1 職員が営利企業を営むことを目的とする会社その他の団体の役員、顧問若しくは評議員の職を兼ね又は自ら営利企業を営むこと(以下「役員兼業等」という。)については、人事院又は次項の規定により委任を受けた者は、その職員の占めている官職と当該営利企業との間に特別な利害関係又はその発生のおそれがなく、かつ、営利企業に従事しても職務の遂行に支障がないと認められる場合であって法の精神に反しないと認められる場合として人事院が定める場合のほかは、法第百三条第二項の規定により、これを承認することができない。

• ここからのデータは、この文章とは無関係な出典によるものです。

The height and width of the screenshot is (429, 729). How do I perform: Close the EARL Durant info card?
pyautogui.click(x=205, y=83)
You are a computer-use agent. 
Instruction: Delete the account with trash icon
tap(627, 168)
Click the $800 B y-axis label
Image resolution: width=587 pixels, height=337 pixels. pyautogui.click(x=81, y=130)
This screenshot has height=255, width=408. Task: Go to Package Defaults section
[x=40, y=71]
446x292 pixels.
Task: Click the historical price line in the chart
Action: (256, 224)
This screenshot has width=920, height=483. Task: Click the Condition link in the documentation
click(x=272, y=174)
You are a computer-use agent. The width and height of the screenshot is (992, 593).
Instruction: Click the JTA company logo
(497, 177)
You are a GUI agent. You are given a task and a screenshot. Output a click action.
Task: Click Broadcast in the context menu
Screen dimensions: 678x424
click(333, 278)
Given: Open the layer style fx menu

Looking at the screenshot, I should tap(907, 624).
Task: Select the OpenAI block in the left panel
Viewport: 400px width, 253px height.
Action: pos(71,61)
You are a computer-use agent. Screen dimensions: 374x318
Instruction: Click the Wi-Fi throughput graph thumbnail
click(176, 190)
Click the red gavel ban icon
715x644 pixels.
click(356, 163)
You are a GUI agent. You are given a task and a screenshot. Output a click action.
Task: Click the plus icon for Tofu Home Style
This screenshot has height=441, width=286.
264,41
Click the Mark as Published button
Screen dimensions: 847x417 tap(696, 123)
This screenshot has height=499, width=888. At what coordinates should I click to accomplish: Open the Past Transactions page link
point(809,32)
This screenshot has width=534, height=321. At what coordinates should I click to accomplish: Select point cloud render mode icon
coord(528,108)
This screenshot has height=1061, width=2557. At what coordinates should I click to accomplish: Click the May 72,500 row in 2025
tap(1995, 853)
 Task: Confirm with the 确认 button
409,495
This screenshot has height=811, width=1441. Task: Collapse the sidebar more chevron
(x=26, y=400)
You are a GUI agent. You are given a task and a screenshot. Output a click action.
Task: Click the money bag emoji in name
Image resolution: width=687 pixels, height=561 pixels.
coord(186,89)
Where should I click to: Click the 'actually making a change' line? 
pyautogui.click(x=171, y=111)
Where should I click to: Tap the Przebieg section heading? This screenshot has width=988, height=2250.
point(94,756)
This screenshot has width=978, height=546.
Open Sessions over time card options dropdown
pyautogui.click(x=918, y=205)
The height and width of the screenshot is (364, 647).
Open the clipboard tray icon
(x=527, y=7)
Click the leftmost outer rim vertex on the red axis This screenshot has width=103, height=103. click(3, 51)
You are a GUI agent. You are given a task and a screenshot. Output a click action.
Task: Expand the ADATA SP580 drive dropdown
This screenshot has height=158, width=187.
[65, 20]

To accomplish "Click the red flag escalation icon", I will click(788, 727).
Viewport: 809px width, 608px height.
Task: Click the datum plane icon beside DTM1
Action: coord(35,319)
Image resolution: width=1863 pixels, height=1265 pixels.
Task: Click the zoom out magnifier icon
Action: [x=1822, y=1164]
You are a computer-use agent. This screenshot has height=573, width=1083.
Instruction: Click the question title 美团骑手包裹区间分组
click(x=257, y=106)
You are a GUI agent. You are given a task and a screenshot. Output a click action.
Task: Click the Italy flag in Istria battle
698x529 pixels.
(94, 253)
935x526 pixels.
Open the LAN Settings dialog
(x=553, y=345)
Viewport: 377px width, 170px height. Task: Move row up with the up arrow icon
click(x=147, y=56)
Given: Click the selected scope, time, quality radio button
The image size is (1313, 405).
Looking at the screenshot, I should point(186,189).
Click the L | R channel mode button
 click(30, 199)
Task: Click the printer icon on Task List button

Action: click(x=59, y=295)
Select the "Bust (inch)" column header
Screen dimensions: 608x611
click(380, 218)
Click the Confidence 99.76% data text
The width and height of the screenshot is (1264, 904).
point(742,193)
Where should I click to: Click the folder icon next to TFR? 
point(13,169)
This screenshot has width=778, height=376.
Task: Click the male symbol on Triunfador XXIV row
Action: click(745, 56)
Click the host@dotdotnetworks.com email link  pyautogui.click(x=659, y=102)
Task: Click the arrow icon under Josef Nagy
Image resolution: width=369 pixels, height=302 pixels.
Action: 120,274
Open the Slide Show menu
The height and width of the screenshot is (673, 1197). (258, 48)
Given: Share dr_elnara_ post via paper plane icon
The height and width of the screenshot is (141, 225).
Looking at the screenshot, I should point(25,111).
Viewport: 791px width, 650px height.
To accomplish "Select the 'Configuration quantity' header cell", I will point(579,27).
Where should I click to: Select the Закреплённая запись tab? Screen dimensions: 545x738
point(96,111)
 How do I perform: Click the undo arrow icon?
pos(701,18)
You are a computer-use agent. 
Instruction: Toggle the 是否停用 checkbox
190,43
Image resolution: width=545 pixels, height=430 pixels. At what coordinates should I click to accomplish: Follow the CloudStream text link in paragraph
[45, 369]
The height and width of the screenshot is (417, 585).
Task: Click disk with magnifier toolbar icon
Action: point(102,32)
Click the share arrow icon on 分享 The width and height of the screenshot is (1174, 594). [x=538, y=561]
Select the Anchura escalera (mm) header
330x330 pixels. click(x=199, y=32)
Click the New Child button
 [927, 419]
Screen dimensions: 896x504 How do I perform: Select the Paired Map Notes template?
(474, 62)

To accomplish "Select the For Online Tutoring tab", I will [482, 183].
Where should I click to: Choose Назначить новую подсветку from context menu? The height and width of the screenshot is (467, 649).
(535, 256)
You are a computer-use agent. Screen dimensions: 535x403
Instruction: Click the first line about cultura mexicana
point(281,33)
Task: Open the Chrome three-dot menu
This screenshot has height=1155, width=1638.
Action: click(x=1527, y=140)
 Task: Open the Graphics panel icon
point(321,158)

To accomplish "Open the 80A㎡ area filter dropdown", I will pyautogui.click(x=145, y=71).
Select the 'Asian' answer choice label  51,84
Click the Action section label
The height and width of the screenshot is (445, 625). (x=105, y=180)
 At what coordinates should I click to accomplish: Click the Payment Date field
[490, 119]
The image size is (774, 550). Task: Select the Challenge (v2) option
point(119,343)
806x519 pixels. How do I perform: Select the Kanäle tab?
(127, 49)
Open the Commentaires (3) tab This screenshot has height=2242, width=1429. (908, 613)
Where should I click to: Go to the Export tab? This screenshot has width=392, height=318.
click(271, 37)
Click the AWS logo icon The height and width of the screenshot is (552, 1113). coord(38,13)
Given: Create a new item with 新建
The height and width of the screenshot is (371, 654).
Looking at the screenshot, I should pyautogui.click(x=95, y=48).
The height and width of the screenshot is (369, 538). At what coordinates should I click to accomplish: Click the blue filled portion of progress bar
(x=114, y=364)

(平成28年10月1日(基準日)現在のデータ)人事院規則一四―八(営利企業の役員等との兼業)(昭和二十五年人事院規則一四―八)

トチ尾
トチ尾
ギブ!家ネコちゃん、たすけて!

 

家ネコ
家ネコ
つまり、

副業・兼業を行うことで公務員さんと企業の間に何か特別な利益が発生しない

本職に支障をきたさない

法律に反していない

認められた場合公務員さんでも副業・兼業はできるということだよ

 

トチ尾
トチ尾
でも、どうやったら許可が下りるのかな?

 

家ネコ
家ネコ
それについては同じく人事院規則14-8に記述されているから

次の章で詳しくお話していくね!

公務員さんでも条件付きで不動産投資はできる!

公務員 不動産投資 ポイント

上記でも申し上げた通り、公務員さんが不動産投資を行うことは可能です。

しかしながら、条件付けの面が厳しく

副業で不動産投資を行っている他のオーナー様と比べてしまうと自由度は減ってしまう事は確かです。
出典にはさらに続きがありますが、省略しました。